- _What you should do_
In the lines below, swap "Privacy Policy" for "Privacy Notice" and write them out again with nothing else changed. Leave out the pictures.

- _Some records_
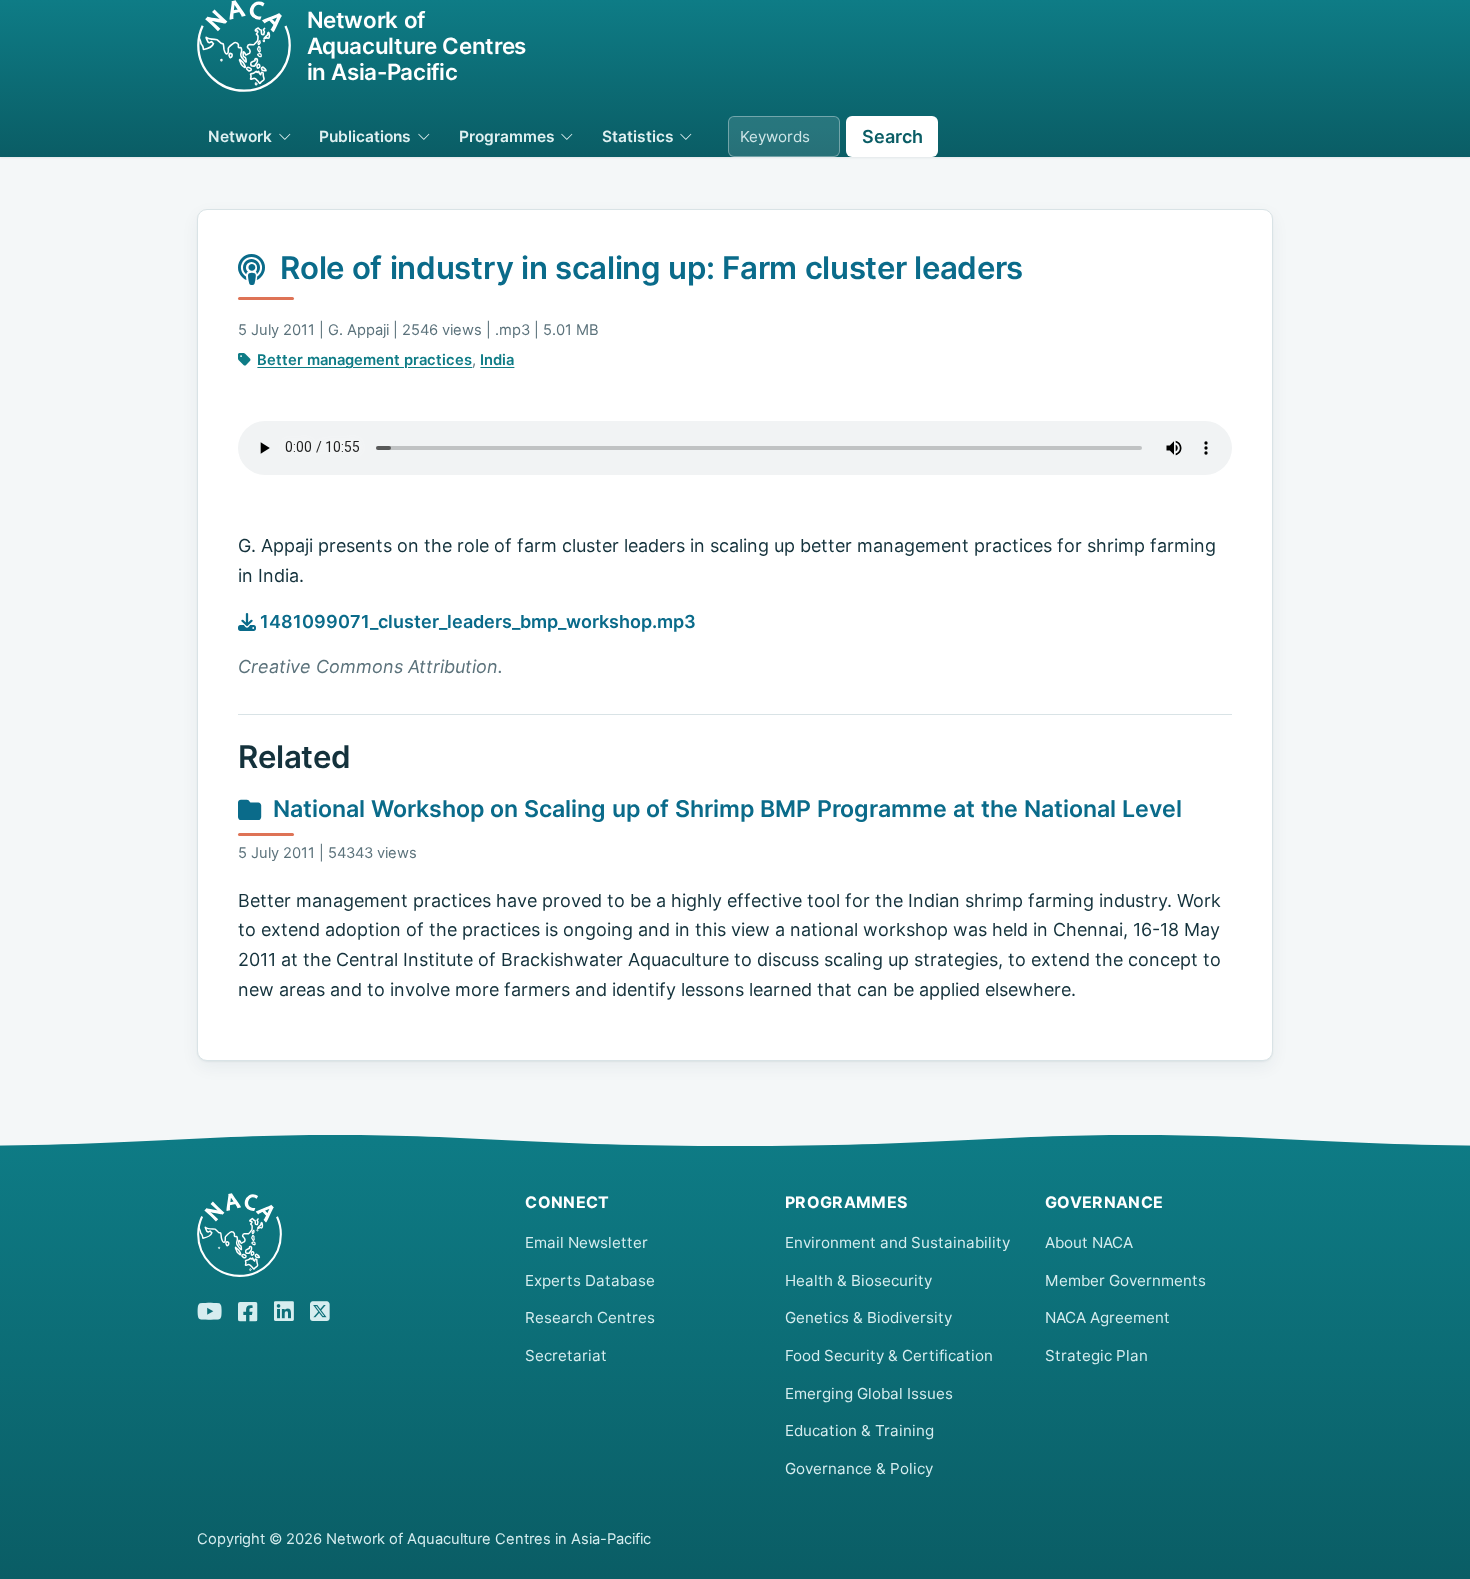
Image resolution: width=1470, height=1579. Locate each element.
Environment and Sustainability (897, 1242)
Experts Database (590, 1280)
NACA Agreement (1107, 1317)
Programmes (507, 136)
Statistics (638, 136)
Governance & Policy (859, 1468)
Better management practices (364, 360)
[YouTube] (209, 1308)
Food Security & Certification (889, 1355)
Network (240, 136)
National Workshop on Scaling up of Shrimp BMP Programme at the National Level (727, 809)
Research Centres (590, 1317)
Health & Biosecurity (858, 1280)
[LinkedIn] (284, 1308)
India (497, 360)
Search (892, 136)
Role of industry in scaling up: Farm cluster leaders (651, 268)
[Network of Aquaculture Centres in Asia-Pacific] (345, 1235)
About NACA (1089, 1242)
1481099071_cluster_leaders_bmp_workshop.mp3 (476, 621)
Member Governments (1125, 1280)
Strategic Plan (1096, 1355)
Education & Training (859, 1430)
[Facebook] (248, 1309)
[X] (320, 1308)
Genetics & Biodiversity (868, 1317)
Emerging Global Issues (869, 1393)
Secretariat (566, 1355)
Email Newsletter (586, 1242)
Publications (365, 136)
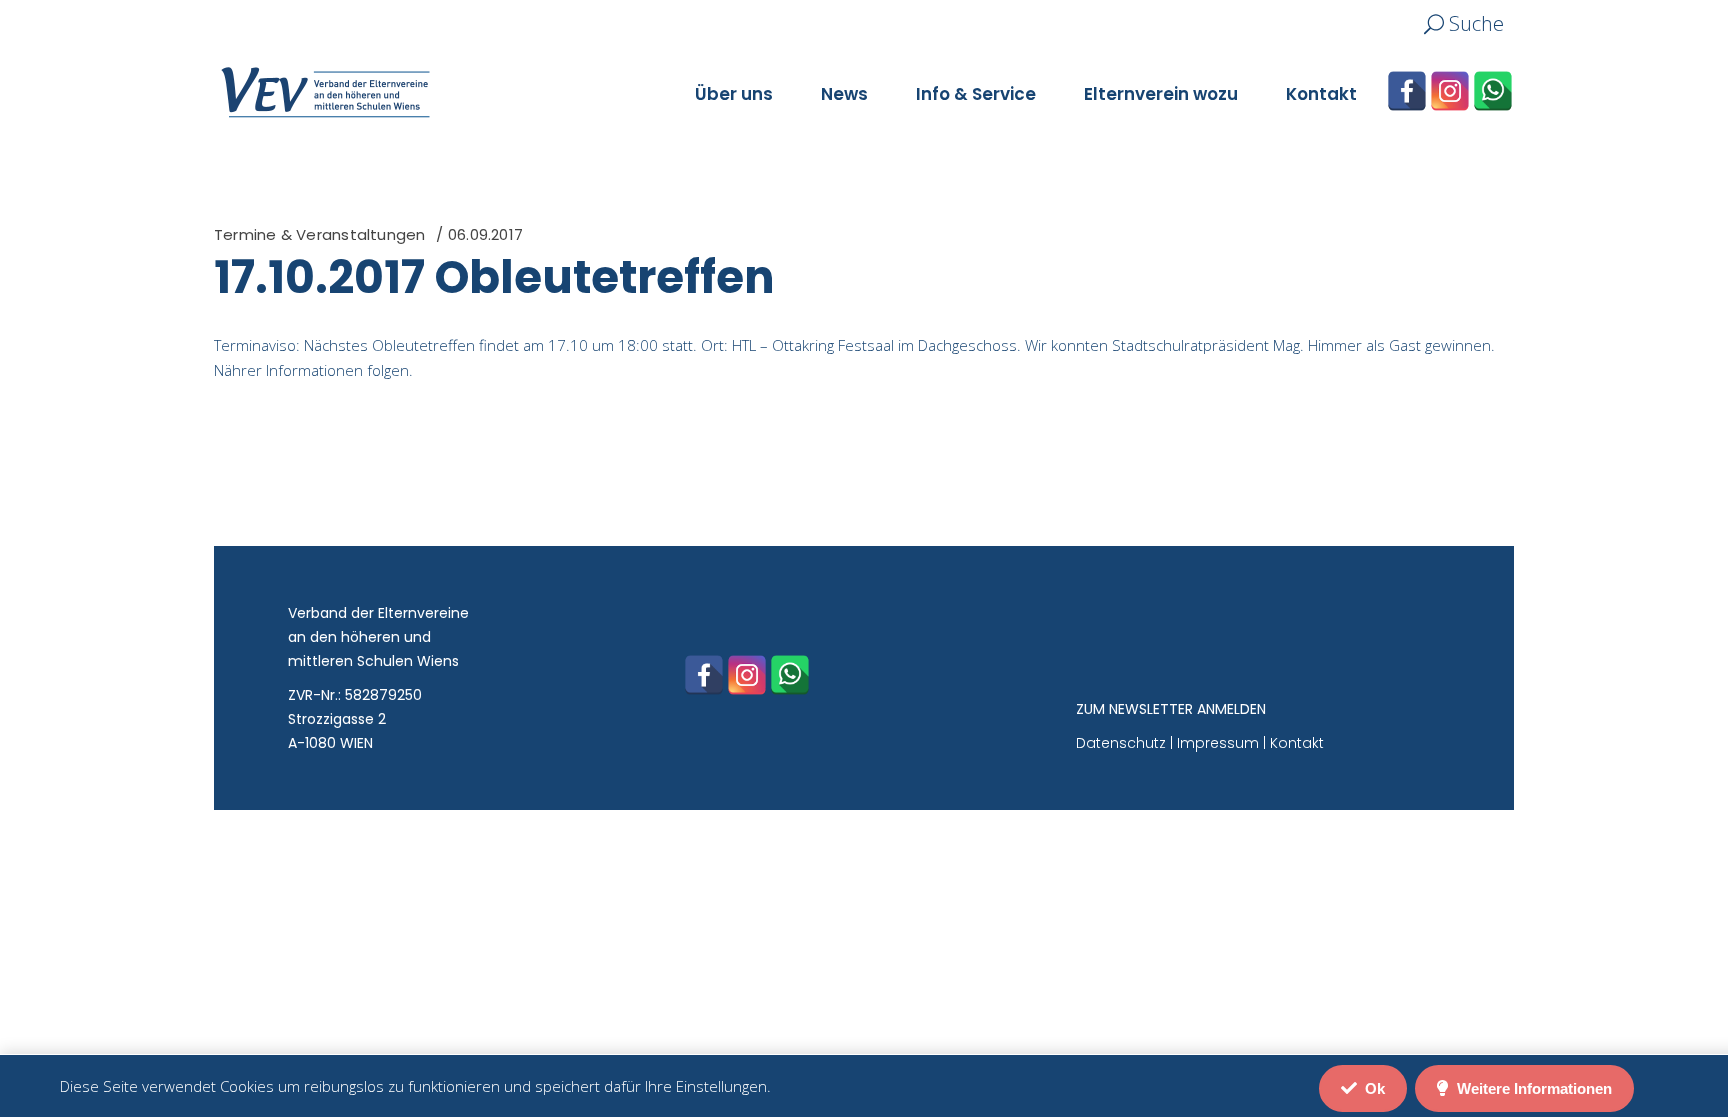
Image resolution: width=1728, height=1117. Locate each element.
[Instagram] (1450, 91)
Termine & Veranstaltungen (320, 234)
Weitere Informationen (1532, 1088)
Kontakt (1297, 743)
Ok (1373, 1088)
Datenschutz (1121, 743)
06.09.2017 (485, 234)
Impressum (1218, 743)
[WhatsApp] (1493, 91)
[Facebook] (1407, 91)
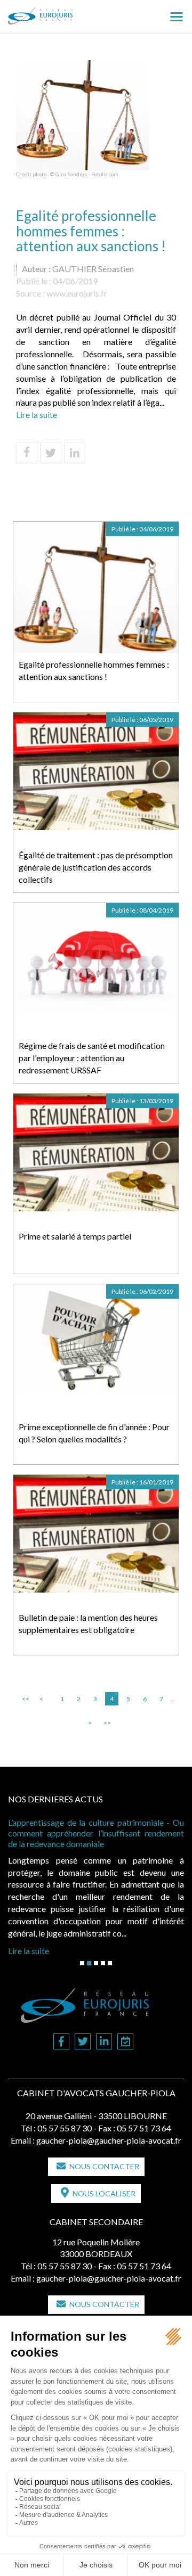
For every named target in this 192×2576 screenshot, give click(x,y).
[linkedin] (104, 2042)
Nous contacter (104, 2166)
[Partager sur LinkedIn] (74, 452)
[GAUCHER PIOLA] (58, 12)
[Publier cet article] (50, 452)
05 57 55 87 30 (64, 2128)
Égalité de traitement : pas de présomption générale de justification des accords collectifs (96, 867)
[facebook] (61, 2042)
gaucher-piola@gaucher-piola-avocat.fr (108, 2140)
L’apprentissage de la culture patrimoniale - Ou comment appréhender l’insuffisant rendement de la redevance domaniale (96, 1833)
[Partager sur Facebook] (26, 452)
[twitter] (83, 2042)
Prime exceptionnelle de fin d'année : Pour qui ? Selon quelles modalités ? (94, 1433)
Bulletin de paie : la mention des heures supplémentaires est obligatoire (88, 1623)
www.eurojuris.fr (76, 293)
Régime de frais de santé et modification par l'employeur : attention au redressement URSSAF (92, 1057)
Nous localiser (104, 2193)
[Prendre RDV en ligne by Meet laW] (125, 2042)
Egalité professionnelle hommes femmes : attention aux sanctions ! (94, 670)
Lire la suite (36, 414)
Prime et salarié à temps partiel (75, 1236)
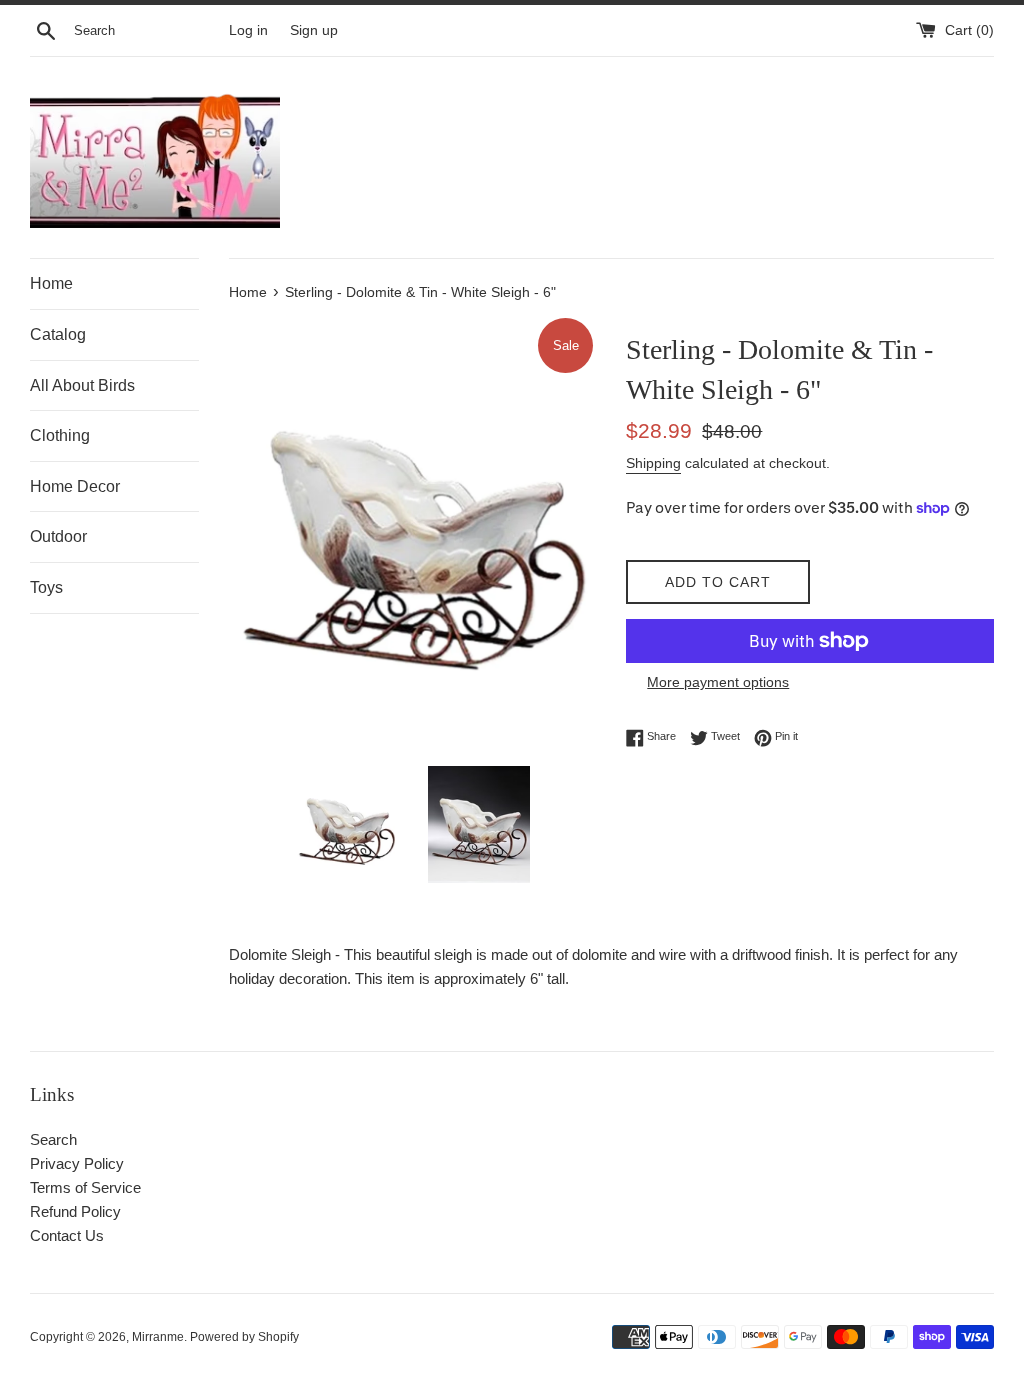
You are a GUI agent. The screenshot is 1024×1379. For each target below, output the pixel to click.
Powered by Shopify (244, 1337)
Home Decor (75, 486)
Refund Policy (75, 1211)
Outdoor (58, 536)
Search (53, 1139)
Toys (46, 587)
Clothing (60, 435)
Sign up (314, 30)
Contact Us (67, 1235)
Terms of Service (85, 1187)
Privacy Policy (77, 1163)
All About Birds (82, 385)
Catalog (58, 334)
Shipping (653, 463)
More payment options (718, 682)
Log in (248, 30)
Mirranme (158, 1337)
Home (51, 283)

- _Answer below_
Image resolution: width=1470, height=1579. Locate each element.
Environment and Sustainability (897, 1242)
Experts Database (590, 1280)
NACA Agreement (1107, 1317)
Programmes (507, 136)
Statistics (638, 136)
Governance & Policy (859, 1468)
Better management practices (364, 360)
[YouTube] (209, 1308)
Food Security & Certification (889, 1355)
Network (240, 136)
National Workshop on Scaling up of Shrimp BMP Programme at the National Level (727, 809)
Research Centres (590, 1317)
Health & Biosecurity (858, 1280)
[LinkedIn] (284, 1308)
India (497, 360)
Search (892, 136)
Role of industry in scaling up: Farm cluster leaders (651, 268)
[Network of Aquaculture Centres in Asia-Pacific] (345, 1235)
About NACA (1089, 1242)
1481099071_cluster_leaders_bmp_workshop.mp3 (476, 621)
Member Governments (1125, 1280)
Strategic Plan (1096, 1355)
Education & Training (859, 1430)
[Facebook] (248, 1309)
[X] (320, 1308)
Genetics & Biodiversity (868, 1317)
Emerging Global Issues (869, 1393)
Secretariat (566, 1355)
Email Newsletter (586, 1242)
Publications (365, 136)
Image resolution: width=1728, height=1117. Locate each element.
[Instagram] (1450, 91)
Termine & Veranstaltungen (320, 234)
Weitere Informationen (1532, 1088)
Kontakt (1297, 743)
Ok (1373, 1088)
Datenschutz (1121, 743)
06.09.2017 (485, 234)
Impressum (1218, 743)
[WhatsApp] (1493, 91)
[Facebook] (1407, 91)
For every named target in this 192×2576 screenshot, give click(x,y).
[linkedin] (104, 2042)
Nous contacter (104, 2166)
[Partager sur LinkedIn] (74, 452)
[GAUCHER PIOLA] (58, 12)
[Publier cet article] (50, 452)
05 57 55 87 30 (64, 2128)
Égalité de traitement : pas de présomption générale de justification des accords collectifs (96, 867)
[facebook] (61, 2042)
gaucher-piola@gaucher-piola-avocat.fr (108, 2140)
L’apprentissage de la culture patrimoniale - Ou comment appréhender l’insuffisant rendement de la redevance domaniale (96, 1833)
[Partager sur Facebook] (26, 452)
[twitter] (83, 2042)
Prime exceptionnelle de fin d'année : Pour qui ? Selon quelles modalités ? (94, 1433)
Bulletin de paie : la mention des heures supplémentaires est obligatoire (88, 1623)
www.eurojuris.fr (76, 293)
Régime de frais de santé et modification par l'employeur : attention au redressement URSSAF (92, 1057)
Nous localiser (104, 2193)
[Prendre RDV en ligne by Meet laW] (125, 2042)
Egalité professionnelle hommes femmes : attention aux sanctions ! (94, 670)
Lire la suite (36, 414)
Prime et salarié à temps partiel (75, 1236)
You are a GUI agent. The screenshot is 1024×1379. For each target below, output the pixel to click.
Powered by Shopify (244, 1337)
Home Decor (75, 486)
Refund Policy (75, 1211)
Outdoor (58, 536)
Search (53, 1139)
Toys (46, 587)
Clothing (60, 435)
Sign up (314, 30)
Contact Us (67, 1235)
Terms of Service (85, 1187)
Privacy Notice (77, 1163)
All About Birds (82, 385)
Catalog (58, 334)
Shipping (653, 463)
More payment options (718, 682)
Log in (248, 30)
Mirranme (158, 1337)
Home (51, 283)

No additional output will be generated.